[Extracted data entries]
*** Block opens ***
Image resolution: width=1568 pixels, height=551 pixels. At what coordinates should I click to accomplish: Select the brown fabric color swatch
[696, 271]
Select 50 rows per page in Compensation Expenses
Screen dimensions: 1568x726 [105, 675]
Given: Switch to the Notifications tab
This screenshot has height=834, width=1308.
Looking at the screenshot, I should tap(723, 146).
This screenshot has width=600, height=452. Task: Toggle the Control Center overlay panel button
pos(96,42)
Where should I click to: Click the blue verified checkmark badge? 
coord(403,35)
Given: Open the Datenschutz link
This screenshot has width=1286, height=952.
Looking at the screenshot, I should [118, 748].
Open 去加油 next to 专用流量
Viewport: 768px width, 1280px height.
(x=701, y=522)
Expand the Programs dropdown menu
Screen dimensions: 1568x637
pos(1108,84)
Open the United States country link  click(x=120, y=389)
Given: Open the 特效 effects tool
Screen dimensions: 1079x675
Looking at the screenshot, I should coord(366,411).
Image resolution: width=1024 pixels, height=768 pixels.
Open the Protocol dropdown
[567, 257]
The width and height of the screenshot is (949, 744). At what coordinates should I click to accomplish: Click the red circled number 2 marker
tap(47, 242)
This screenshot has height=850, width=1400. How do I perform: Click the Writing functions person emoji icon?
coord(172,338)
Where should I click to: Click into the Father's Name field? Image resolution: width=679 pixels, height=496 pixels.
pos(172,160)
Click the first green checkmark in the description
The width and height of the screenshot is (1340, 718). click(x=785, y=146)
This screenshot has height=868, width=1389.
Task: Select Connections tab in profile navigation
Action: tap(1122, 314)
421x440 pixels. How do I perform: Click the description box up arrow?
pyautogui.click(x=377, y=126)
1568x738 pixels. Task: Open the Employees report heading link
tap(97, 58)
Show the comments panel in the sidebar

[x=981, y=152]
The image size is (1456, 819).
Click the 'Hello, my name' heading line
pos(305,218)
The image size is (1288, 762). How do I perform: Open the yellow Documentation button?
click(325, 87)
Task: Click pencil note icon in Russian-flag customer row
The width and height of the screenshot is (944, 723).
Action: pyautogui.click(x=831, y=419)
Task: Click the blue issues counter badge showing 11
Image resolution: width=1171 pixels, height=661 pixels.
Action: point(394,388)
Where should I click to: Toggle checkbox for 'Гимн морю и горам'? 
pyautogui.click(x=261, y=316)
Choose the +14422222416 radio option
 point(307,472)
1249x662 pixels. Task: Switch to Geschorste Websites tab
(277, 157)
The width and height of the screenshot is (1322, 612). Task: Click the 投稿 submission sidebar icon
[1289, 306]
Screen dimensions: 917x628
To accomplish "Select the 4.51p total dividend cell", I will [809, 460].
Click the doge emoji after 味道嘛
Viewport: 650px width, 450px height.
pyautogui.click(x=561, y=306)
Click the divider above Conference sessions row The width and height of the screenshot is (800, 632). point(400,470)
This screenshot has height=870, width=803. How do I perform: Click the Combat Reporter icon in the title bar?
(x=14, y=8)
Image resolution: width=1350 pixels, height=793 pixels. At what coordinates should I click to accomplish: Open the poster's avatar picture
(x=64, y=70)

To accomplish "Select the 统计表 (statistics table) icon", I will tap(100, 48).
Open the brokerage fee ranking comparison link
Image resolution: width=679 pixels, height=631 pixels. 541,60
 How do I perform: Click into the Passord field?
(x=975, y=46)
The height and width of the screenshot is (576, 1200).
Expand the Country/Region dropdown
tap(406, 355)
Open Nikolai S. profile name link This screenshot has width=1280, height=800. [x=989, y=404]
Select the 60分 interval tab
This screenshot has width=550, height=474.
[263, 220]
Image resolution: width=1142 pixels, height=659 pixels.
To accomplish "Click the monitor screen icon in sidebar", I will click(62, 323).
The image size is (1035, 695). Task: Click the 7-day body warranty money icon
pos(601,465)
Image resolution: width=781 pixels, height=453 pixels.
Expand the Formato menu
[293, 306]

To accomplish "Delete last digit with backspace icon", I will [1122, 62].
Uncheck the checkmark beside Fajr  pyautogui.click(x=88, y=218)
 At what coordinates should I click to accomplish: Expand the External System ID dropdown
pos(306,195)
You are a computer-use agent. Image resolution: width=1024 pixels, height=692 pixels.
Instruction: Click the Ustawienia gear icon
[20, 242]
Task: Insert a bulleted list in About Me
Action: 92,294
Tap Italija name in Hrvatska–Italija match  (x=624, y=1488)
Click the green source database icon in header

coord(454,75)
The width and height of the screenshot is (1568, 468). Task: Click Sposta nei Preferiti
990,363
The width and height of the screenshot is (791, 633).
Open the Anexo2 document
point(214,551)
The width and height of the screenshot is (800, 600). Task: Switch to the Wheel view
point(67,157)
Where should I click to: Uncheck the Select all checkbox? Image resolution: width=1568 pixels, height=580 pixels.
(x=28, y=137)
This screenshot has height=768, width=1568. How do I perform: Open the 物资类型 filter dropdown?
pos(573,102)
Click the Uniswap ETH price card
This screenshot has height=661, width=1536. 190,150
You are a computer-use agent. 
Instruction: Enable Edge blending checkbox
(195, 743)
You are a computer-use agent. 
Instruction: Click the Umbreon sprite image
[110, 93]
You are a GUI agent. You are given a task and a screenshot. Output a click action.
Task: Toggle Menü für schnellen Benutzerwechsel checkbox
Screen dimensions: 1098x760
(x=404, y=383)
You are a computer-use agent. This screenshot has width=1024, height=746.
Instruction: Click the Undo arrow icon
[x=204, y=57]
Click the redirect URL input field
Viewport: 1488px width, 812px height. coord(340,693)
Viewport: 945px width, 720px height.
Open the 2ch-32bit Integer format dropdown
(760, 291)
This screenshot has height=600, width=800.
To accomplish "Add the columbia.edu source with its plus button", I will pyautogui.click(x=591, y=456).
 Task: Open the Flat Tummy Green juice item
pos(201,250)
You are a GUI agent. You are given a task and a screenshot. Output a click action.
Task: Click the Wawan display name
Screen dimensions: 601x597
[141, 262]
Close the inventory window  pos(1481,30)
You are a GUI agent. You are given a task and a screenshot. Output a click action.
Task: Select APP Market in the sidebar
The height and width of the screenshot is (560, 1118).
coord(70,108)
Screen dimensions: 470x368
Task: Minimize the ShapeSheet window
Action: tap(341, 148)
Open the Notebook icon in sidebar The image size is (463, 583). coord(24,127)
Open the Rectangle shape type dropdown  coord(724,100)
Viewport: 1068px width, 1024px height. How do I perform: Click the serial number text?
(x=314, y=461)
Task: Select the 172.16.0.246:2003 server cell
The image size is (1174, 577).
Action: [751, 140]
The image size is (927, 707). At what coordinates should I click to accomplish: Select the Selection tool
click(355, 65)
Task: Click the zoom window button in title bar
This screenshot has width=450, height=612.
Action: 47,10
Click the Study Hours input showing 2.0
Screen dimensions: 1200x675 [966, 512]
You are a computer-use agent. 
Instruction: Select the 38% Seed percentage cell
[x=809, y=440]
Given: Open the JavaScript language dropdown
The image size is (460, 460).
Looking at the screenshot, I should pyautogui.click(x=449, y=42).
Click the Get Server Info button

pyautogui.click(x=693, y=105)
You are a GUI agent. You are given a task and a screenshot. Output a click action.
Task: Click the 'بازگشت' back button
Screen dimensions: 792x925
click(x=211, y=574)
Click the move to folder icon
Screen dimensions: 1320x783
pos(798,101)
*** Block closes ***
WORK REQUIRED: All of the data above should be set down word for word.

RESULT FOR THIS EXERCISE:
Image resolution: width=1568 pixels, height=551 pixels. At what coordinates should I click to accomplish: Select the brown fabric color swatch
[696, 271]
Select 50 rows per page in Compensation Expenses
Screen dimensions: 1568x726 [105, 675]
Given: Switch to the Notifications tab
This screenshot has height=834, width=1308.
Looking at the screenshot, I should tap(723, 146).
This screenshot has width=600, height=452. Task: Toggle the Control Center overlay panel button
pos(96,42)
Where should I click to: Click the blue verified checkmark badge? 
coord(403,35)
Given: Open the Datenschutz link
This screenshot has width=1286, height=952.
Looking at the screenshot, I should [118, 748].
Open 去加油 next to 专用流量
Viewport: 768px width, 1280px height.
(x=701, y=522)
Expand the Programs dropdown menu
Screen dimensions: 1568x637
pos(1108,84)
Open the United States country link  click(x=120, y=389)
Given: Open the 特效 effects tool
Screen dimensions: 1079x675
Looking at the screenshot, I should coord(366,411).
Image resolution: width=1024 pixels, height=768 pixels.
Open the Protocol dropdown
[567, 257]
The width and height of the screenshot is (949, 744). At what coordinates should I click to accomplish: Click the red circled number 2 marker
tap(47, 242)
This screenshot has height=850, width=1400. How do I perform: Click the Writing functions person emoji icon?
coord(172,338)
Where should I click to: Click into the Father's Name field? Image resolution: width=679 pixels, height=496 pixels.
pos(172,160)
Click the first green checkmark in the description
The width and height of the screenshot is (1340, 718). click(x=785, y=146)
This screenshot has height=868, width=1389.
Task: Select Connections tab in profile navigation
Action: tap(1122, 314)
421x440 pixels. How do I perform: Click the description box up arrow?
pyautogui.click(x=377, y=126)
1568x738 pixels. Task: Open the Employees report heading link
tap(97, 58)
Show the comments panel in the sidebar

[x=981, y=152]
The image size is (1456, 819).
Click the 'Hello, my name' heading line
pos(305,218)
The image size is (1288, 762). How do I perform: Open the yellow Documentation button?
click(325, 87)
Task: Click pencil note icon in Russian-flag customer row
The width and height of the screenshot is (944, 723).
Action: pyautogui.click(x=831, y=419)
Task: Click the blue issues counter badge showing 11
Image resolution: width=1171 pixels, height=661 pixels.
Action: point(394,388)
Where should I click to: Toggle checkbox for 'Гимн морю и горам'? 
pyautogui.click(x=261, y=316)
Choose the +14422222416 radio option
 point(307,472)
1249x662 pixels. Task: Switch to Geschorste Websites tab
(277, 157)
The width and height of the screenshot is (1322, 612). Task: Click the 投稿 submission sidebar icon
[1289, 306]
Screen dimensions: 917x628
To accomplish "Select the 4.51p total dividend cell", I will [809, 460].
Click the doge emoji after 味道嘛
Viewport: 650px width, 450px height.
pyautogui.click(x=561, y=306)
Click the divider above Conference sessions row The width and height of the screenshot is (800, 632). point(400,470)
This screenshot has height=870, width=803. How do I perform: Click the Combat Reporter icon in the title bar?
(x=14, y=8)
Image resolution: width=1350 pixels, height=793 pixels. At what coordinates should I click to accomplish: Open the poster's avatar picture
(x=64, y=70)

To accomplish "Select the 统计表 (statistics table) icon", I will tap(100, 48).
Open the brokerage fee ranking comparison link
Image resolution: width=679 pixels, height=631 pixels. 541,60
 How do I perform: Click into the Passord field?
(x=975, y=46)
The height and width of the screenshot is (576, 1200).
Expand the Country/Region dropdown
tap(406, 355)
Open Nikolai S. profile name link This screenshot has width=1280, height=800. [x=989, y=404]
Select the 60分 interval tab
This screenshot has width=550, height=474.
[263, 220]
Image resolution: width=1142 pixels, height=659 pixels.
To accomplish "Click the monitor screen icon in sidebar", I will click(62, 323).
The image size is (1035, 695). Task: Click the 7-day body warranty money icon
pos(601,465)
Image resolution: width=781 pixels, height=453 pixels.
Expand the Formato menu
[293, 306]

To accomplish "Delete last digit with backspace icon", I will [1122, 62].
Uncheck the checkmark beside Fajr  pyautogui.click(x=88, y=218)
 At what coordinates should I click to accomplish: Expand the External System ID dropdown
pos(306,195)
You are a computer-use agent. Image resolution: width=1024 pixels, height=692 pixels.
Instruction: Click the Ustawienia gear icon
[20, 242]
Task: Insert a bulleted list in About Me
Action: 92,294
Tap Italija name in Hrvatska–Italija match  (x=624, y=1488)
Click the green source database icon in header

coord(454,75)
The width and height of the screenshot is (1568, 468). Task: Click Sposta nei Preferiti
990,363
The width and height of the screenshot is (791, 633).
Open the Anexo2 document
point(214,551)
The width and height of the screenshot is (800, 600). Task: Switch to the Wheel view
point(67,157)
Where should I click to: Uncheck the Select all checkbox? Image resolution: width=1568 pixels, height=580 pixels.
(x=28, y=137)
This screenshot has height=768, width=1568. How do I perform: Open the 物资类型 filter dropdown?
pos(573,102)
Click the Uniswap ETH price card
This screenshot has height=661, width=1536. 190,150
You are a computer-use agent. 
Instruction: Enable Edge blending checkbox
(195, 743)
You are a computer-use agent. 
Instruction: Click the Umbreon sprite image
[110, 93]
You are a GUI agent. You are given a task and a screenshot. Output a click action.
Task: Toggle Menü für schnellen Benutzerwechsel checkbox
Screen dimensions: 1098x760
(x=404, y=383)
You are a computer-use agent. This screenshot has width=1024, height=746.
Instruction: Click the Undo arrow icon
[x=204, y=57]
Click the redirect URL input field
Viewport: 1488px width, 812px height. coord(340,693)
Viewport: 945px width, 720px height.
Open the 2ch-32bit Integer format dropdown
(760, 291)
This screenshot has height=600, width=800.
To accomplish "Add the columbia.edu source with its plus button", I will pyautogui.click(x=591, y=456).
 Task: Open the Flat Tummy Green juice item
pos(201,250)
You are a GUI agent. You are given a task and a screenshot. Output a click action.
Task: Click the Wawan display name
Screen dimensions: 601x597
[141, 262]
Close the inventory window  pos(1481,30)
You are a GUI agent. You are given a task and a screenshot. Output a click action.
Task: Select APP Market in the sidebar
The height and width of the screenshot is (560, 1118).
coord(70,108)
Screen dimensions: 470x368
Task: Minimize the ShapeSheet window
Action: tap(341, 148)
Open the Notebook icon in sidebar The image size is (463, 583). coord(24,127)
Open the Rectangle shape type dropdown  coord(724,100)
Viewport: 1068px width, 1024px height. How do I perform: Click the serial number text?
(x=314, y=461)
Task: Select the 172.16.0.246:2003 server cell
The image size is (1174, 577).
Action: [751, 140]
The image size is (927, 707). At what coordinates should I click to accomplish: Select the Selection tool
click(355, 65)
Task: Click the zoom window button in title bar
This screenshot has width=450, height=612.
Action: 47,10
Click the Study Hours input showing 2.0
Screen dimensions: 1200x675 [966, 512]
You are a computer-use agent. 
Instruction: Select the 38% Seed percentage cell
[x=809, y=440]
Given: Open the JavaScript language dropdown
The image size is (460, 460).
Looking at the screenshot, I should pyautogui.click(x=449, y=42).
Click the Get Server Info button

pyautogui.click(x=693, y=105)
You are a GUI agent. You are given a task and a screenshot. Output a click action.
Task: Click the 'بازگشت' back button
Screen dimensions: 792x925
click(x=211, y=574)
Click the move to folder icon
Screen dimensions: 1320x783
pos(798,101)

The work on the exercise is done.